**Exercise aim**
From the line containing "The height and width of the screenshot is (679, 1152)." through the last line of the records below, each line is to be repeated exactly; pictures are to be omitted.

**Source material**
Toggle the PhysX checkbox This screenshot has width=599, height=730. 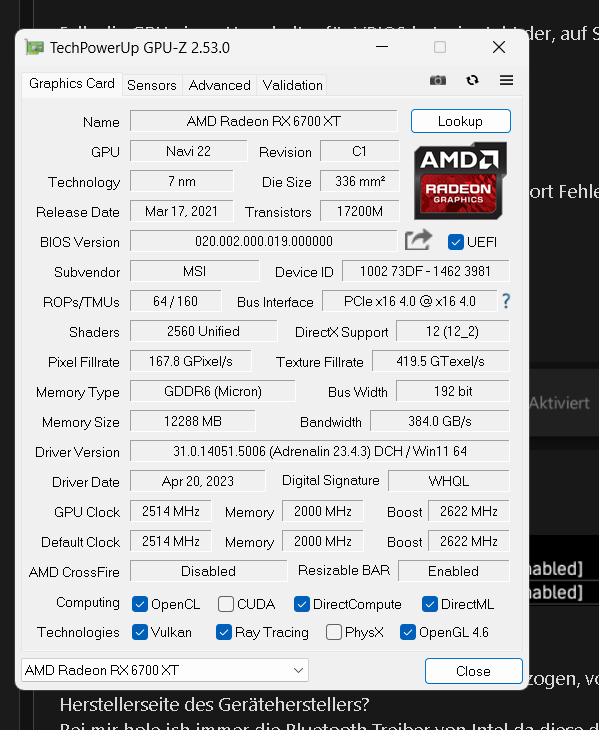click(334, 632)
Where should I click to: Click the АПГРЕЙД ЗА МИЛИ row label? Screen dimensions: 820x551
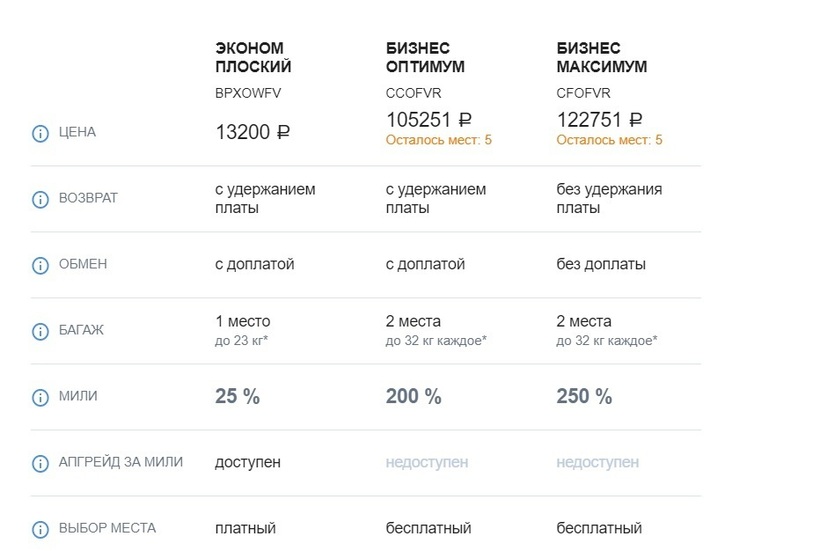coord(121,462)
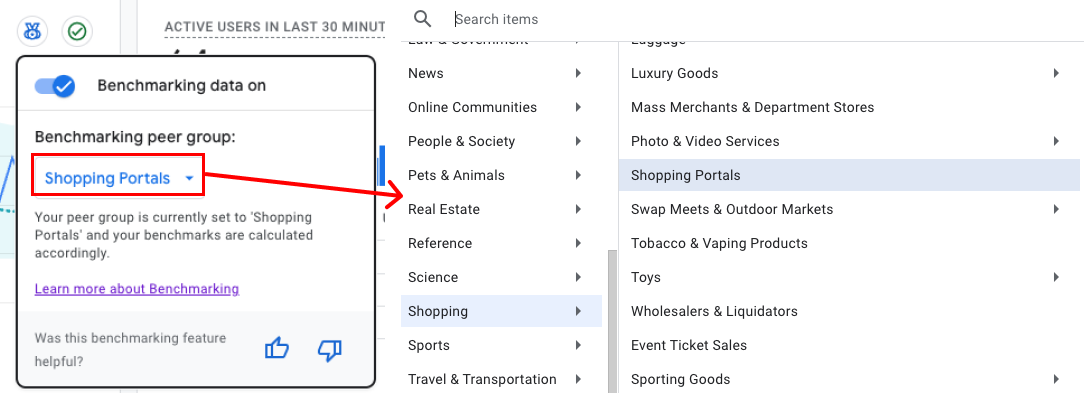The height and width of the screenshot is (393, 1084).
Task: Select the Shopping category
Action: point(501,311)
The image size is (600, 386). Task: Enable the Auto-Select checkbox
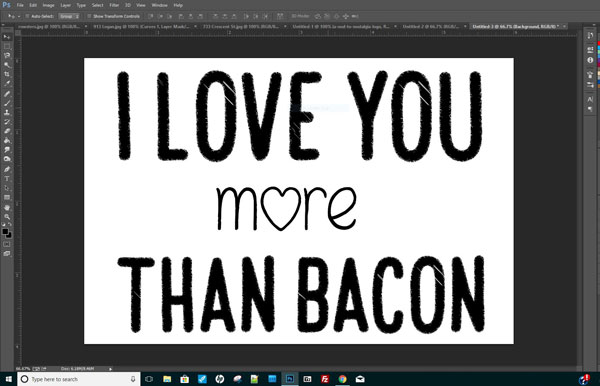[x=27, y=16]
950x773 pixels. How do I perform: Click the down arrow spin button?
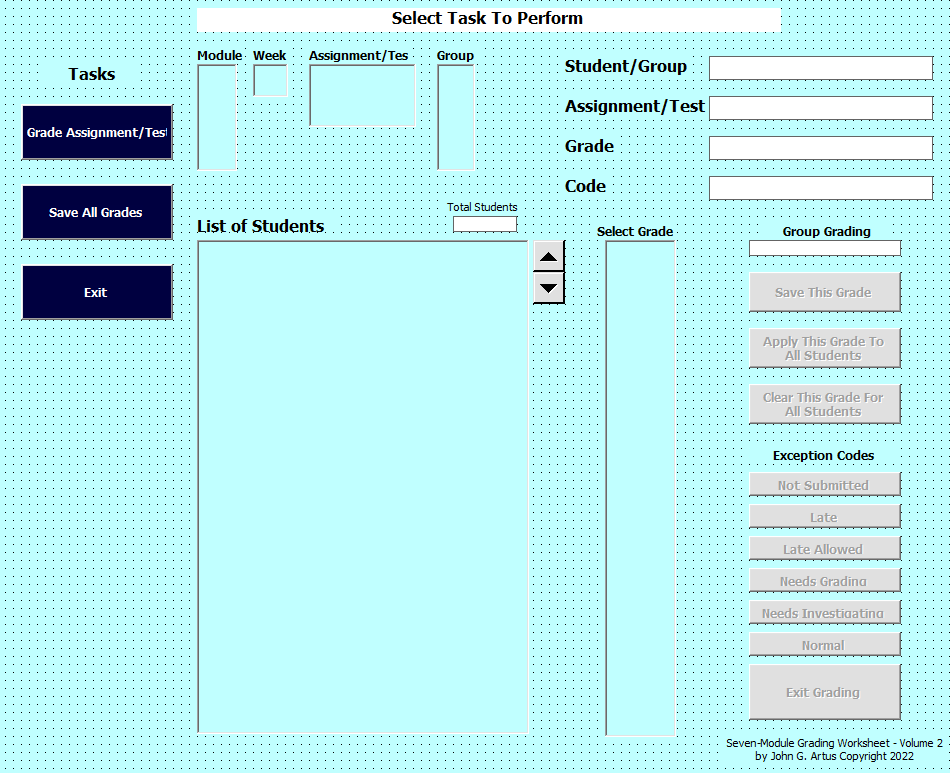pyautogui.click(x=548, y=288)
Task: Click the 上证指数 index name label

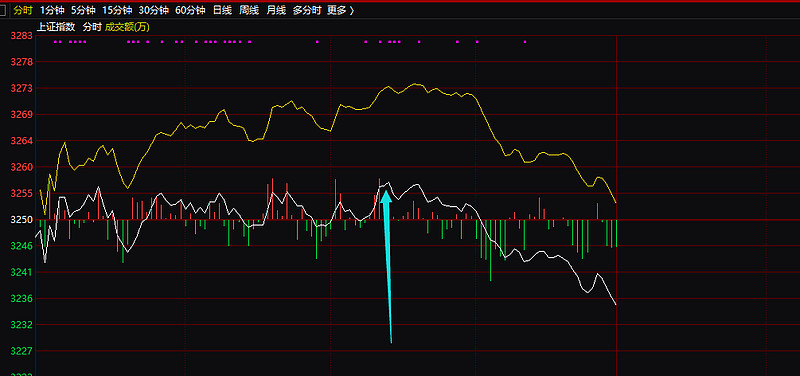Action: (x=56, y=27)
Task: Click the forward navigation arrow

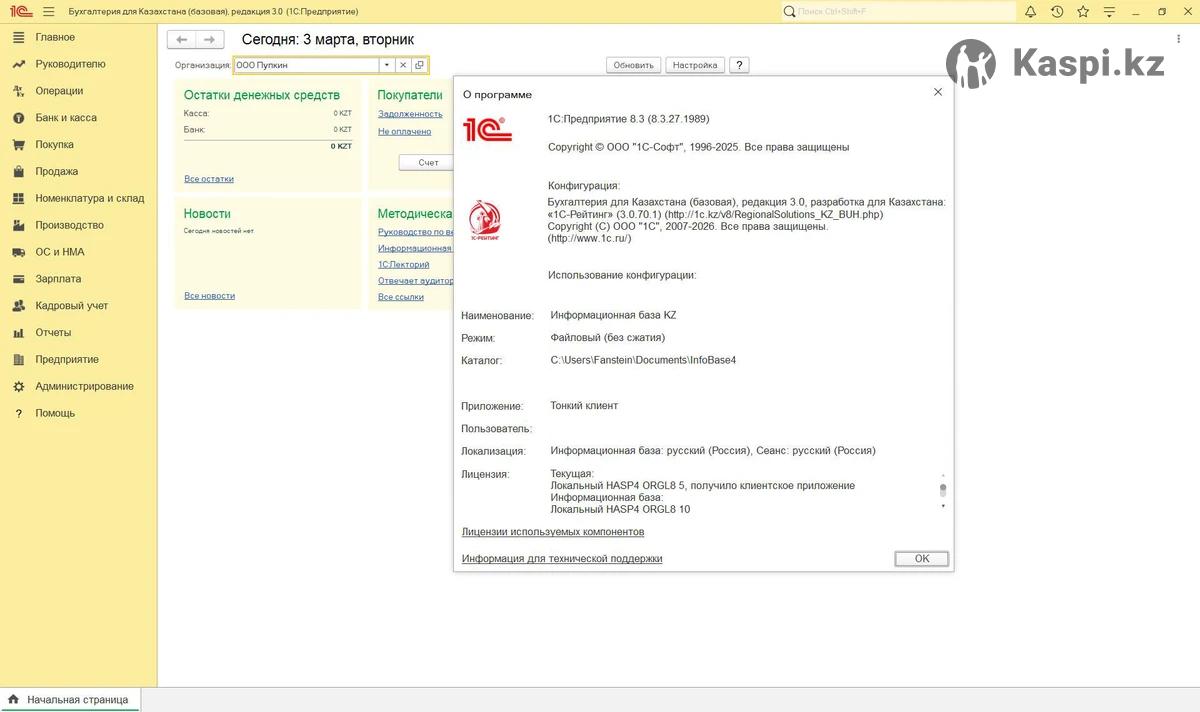Action: tap(209, 39)
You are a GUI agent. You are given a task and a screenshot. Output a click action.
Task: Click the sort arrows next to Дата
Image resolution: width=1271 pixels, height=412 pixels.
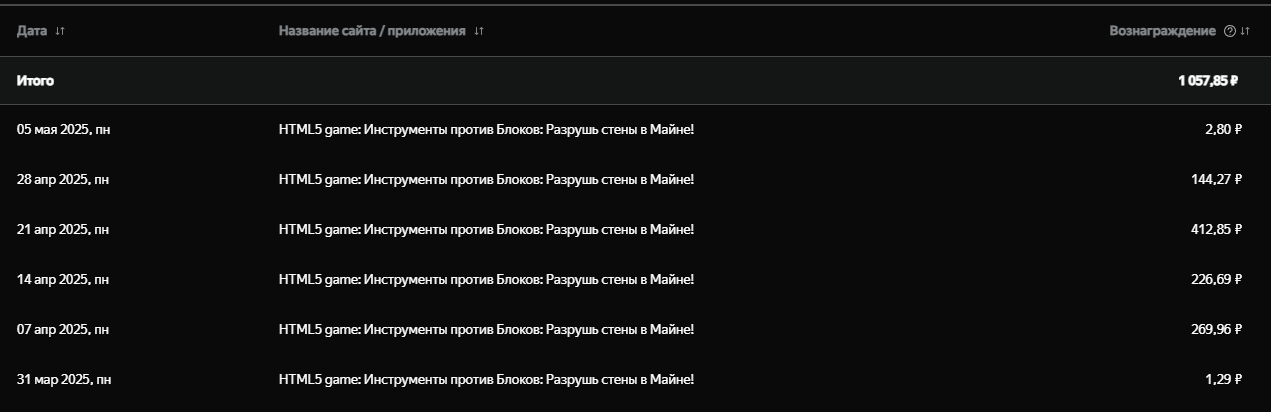(x=60, y=31)
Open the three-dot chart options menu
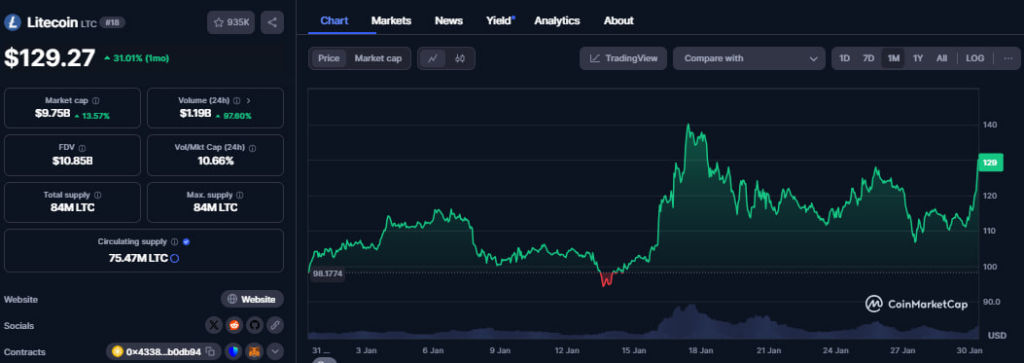This screenshot has width=1024, height=363. point(1008,58)
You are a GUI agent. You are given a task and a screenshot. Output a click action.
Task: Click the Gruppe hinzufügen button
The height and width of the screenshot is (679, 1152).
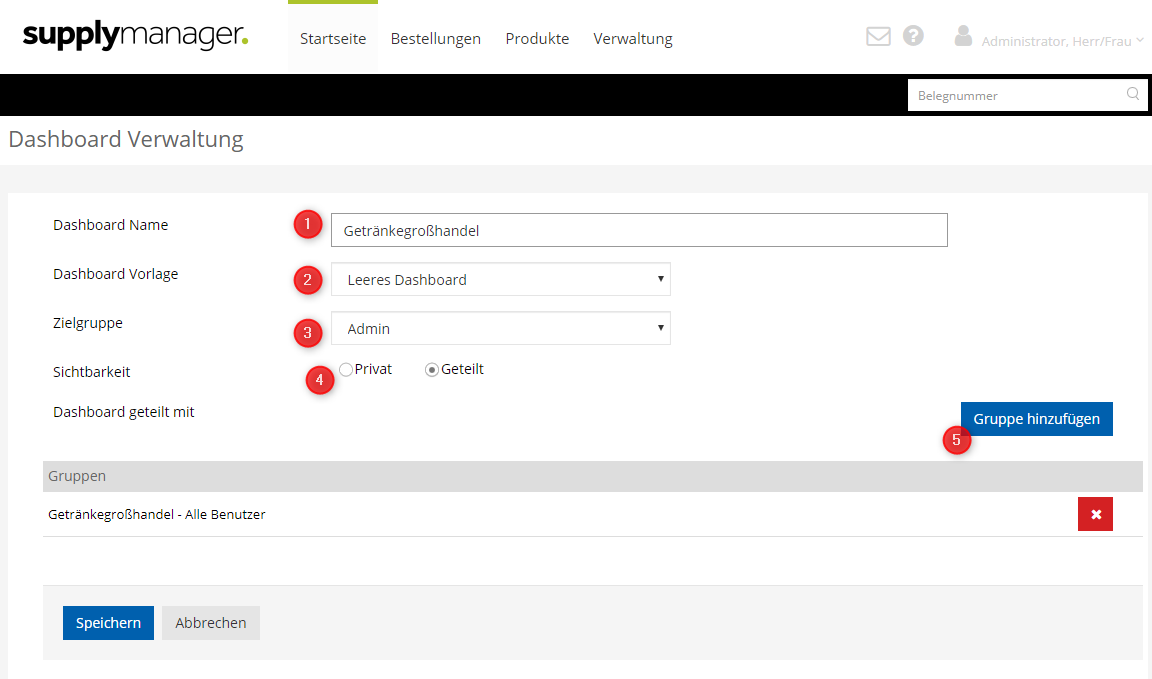pos(1036,419)
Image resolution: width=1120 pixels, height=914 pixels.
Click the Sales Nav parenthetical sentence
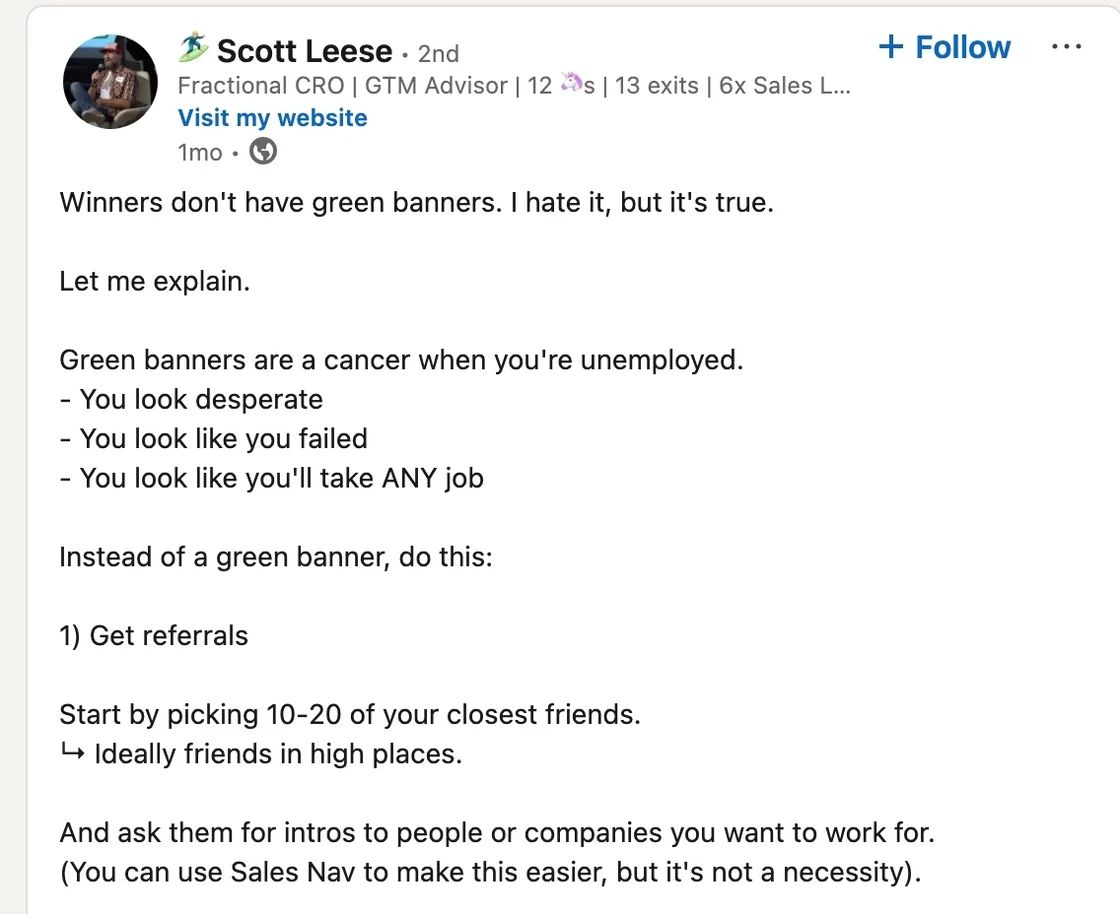click(x=491, y=872)
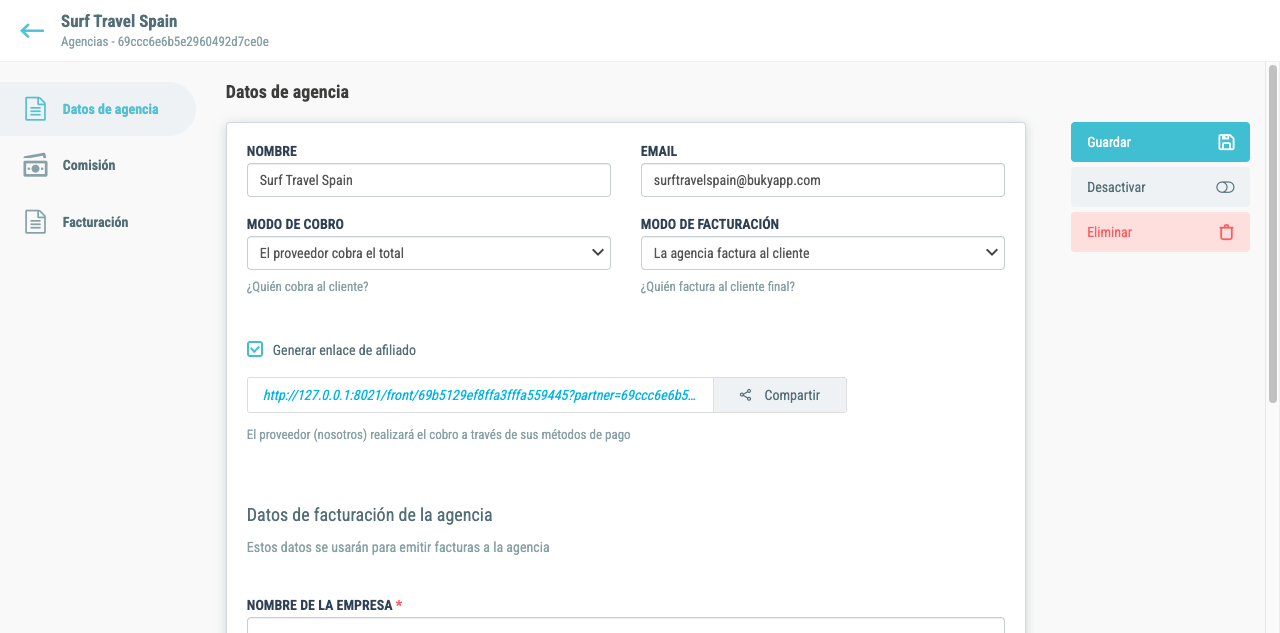Click the save disk icon on Guardar
This screenshot has width=1280, height=633.
coord(1226,142)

**Written answer**
The height and width of the screenshot is (679, 1152).
pos(1036,419)
Image resolution: width=1120 pixels, height=914 pixels.
Click the Sales Nav parenthetical sentence
click(x=491, y=872)
Click the save disk icon on Guardar
This screenshot has width=1280, height=633.
coord(1226,142)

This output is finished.